Live today or live tomorrow?

My fall break abroad was one of the most surreal weeks of my life. It began last Friday with a train ride down to the south of France to see my half-sisters and their children. My sisters grew up by the beach in a small town called St. Cyr, where life moves at a different pace. People live in the context of a different narrative. As far as I can tell, the phrases of “What do you want to do with your life?” and “I want to be successful” don’t hold much meaning. The people of this small town live very much in the present. Shops often close early and everything is closed on Sundays. Family time and rest come first, then comes the customer.

My sister lent me her car for the weekend while I was there, so Saturday morning I made my way over to the neighboring beach town of Bandol. After two months of walking and using the metro in Paris, I was happy to be behind the wheel like the true suburban American I am. I made my way over to a small beach and lay down on the warm sand; everything felt unreal. Here I was, the last week of October, 75-degree weather, lying on a beach in the south of France. I couldn’t imagine being anywhere more perfect on that morning.

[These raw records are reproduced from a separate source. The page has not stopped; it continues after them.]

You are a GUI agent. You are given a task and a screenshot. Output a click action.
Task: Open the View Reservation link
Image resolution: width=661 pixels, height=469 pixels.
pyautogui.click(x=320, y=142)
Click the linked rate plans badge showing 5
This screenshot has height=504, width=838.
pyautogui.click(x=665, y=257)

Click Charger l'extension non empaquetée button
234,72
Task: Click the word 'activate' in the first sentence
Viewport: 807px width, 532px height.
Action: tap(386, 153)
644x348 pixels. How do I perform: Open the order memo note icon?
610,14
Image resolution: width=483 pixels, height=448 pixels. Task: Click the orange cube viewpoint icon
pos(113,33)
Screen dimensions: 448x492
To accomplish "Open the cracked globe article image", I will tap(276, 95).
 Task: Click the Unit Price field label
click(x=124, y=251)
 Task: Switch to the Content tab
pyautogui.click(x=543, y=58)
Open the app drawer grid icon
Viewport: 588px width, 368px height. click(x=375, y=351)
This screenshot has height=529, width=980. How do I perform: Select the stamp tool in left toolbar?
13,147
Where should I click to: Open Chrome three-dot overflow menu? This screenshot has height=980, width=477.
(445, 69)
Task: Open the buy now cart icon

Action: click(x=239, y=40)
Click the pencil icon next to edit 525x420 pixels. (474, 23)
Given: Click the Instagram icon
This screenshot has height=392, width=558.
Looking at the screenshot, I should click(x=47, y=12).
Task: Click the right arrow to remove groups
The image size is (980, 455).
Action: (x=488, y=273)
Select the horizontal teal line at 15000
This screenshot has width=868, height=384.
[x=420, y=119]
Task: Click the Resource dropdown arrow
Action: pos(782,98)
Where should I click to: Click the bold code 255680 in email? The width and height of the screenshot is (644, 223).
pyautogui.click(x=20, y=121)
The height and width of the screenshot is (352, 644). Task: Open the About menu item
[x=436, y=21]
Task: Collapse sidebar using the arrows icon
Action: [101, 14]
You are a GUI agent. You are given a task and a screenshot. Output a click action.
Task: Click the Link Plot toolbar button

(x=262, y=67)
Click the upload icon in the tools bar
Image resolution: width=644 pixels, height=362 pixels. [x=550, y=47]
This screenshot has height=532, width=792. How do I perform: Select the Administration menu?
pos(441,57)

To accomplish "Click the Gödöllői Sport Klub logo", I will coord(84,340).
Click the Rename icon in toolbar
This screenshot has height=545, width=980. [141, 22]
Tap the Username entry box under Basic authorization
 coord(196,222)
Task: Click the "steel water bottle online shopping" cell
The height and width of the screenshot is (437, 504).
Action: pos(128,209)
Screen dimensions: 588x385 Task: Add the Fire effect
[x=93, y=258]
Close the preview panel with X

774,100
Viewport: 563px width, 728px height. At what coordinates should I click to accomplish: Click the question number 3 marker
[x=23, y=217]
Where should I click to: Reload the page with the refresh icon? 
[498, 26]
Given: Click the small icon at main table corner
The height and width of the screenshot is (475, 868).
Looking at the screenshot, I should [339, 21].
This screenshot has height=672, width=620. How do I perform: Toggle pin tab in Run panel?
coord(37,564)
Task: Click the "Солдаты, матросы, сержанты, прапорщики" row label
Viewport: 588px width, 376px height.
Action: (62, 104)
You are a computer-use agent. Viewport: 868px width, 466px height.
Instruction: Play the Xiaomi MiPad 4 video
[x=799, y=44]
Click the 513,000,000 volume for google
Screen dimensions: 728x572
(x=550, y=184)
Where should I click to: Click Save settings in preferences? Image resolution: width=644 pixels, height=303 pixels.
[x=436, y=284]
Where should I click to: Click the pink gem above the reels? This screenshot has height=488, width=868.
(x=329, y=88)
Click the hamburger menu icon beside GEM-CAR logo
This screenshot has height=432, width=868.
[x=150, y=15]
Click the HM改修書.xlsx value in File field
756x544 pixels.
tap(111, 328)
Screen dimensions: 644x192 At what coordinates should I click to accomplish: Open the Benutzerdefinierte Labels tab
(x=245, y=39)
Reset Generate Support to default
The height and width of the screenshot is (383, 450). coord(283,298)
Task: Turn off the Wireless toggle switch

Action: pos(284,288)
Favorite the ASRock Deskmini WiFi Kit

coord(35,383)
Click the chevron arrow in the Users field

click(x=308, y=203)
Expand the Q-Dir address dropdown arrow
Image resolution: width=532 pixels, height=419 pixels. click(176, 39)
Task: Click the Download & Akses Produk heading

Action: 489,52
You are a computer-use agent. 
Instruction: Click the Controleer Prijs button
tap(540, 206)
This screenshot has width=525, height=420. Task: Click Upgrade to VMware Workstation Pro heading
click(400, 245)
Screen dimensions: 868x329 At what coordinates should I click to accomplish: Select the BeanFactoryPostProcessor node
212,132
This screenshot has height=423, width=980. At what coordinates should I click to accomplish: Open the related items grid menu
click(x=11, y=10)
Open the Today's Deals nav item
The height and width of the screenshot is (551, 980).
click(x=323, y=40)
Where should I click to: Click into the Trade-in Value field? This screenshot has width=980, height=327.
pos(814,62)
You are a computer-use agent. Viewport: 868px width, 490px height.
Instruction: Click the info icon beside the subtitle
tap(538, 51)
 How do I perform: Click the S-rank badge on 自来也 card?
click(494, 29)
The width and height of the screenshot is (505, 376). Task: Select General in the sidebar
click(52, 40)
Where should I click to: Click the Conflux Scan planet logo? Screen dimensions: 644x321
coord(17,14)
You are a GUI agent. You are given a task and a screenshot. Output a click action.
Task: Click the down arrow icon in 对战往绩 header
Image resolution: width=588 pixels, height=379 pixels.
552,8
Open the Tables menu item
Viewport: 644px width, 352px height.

The rest of my week proceeded similarly. I left France on Tuesday and headed to Florence. It ended up being a 12-hour trip, but I can’t complain about a train ride through France and Italy surrounded by snow-covered mountains and quaint towns. Italy was awesome. At any given moment, I found myself surrounded by beautiful buildings, beautiful landscapes, or both. To top it all off, I could find no complaints with a diet of pizza, pasta and gelato. Above all else, though, the week away from work and technology did me a lot of good.

The stress associated with our work-culture is often overwhelming. I know the topic is a bit trite, but the fact is that people actually are constantly stressed. This past summer I went on DukeEngage’s program in Jodhpur, India. I often found myself in the bedroom of my homestay, reading a book on consulting while my host brothers and sisters watched TV downstairs. During lulls in work at our NGO, a fellow Dukie and I couldn’t help but talk about what we wanted to do the following summer. That same vicious cycle continues here in Paris. As a PubPol major, I’ll probably fulfill my internship requirement this coming summer. Here I am, in Paris, walking around with my iPhone (gotta stay connected 24/7), reading e-mails about the things I need to do now to stay on track for an internship next summer.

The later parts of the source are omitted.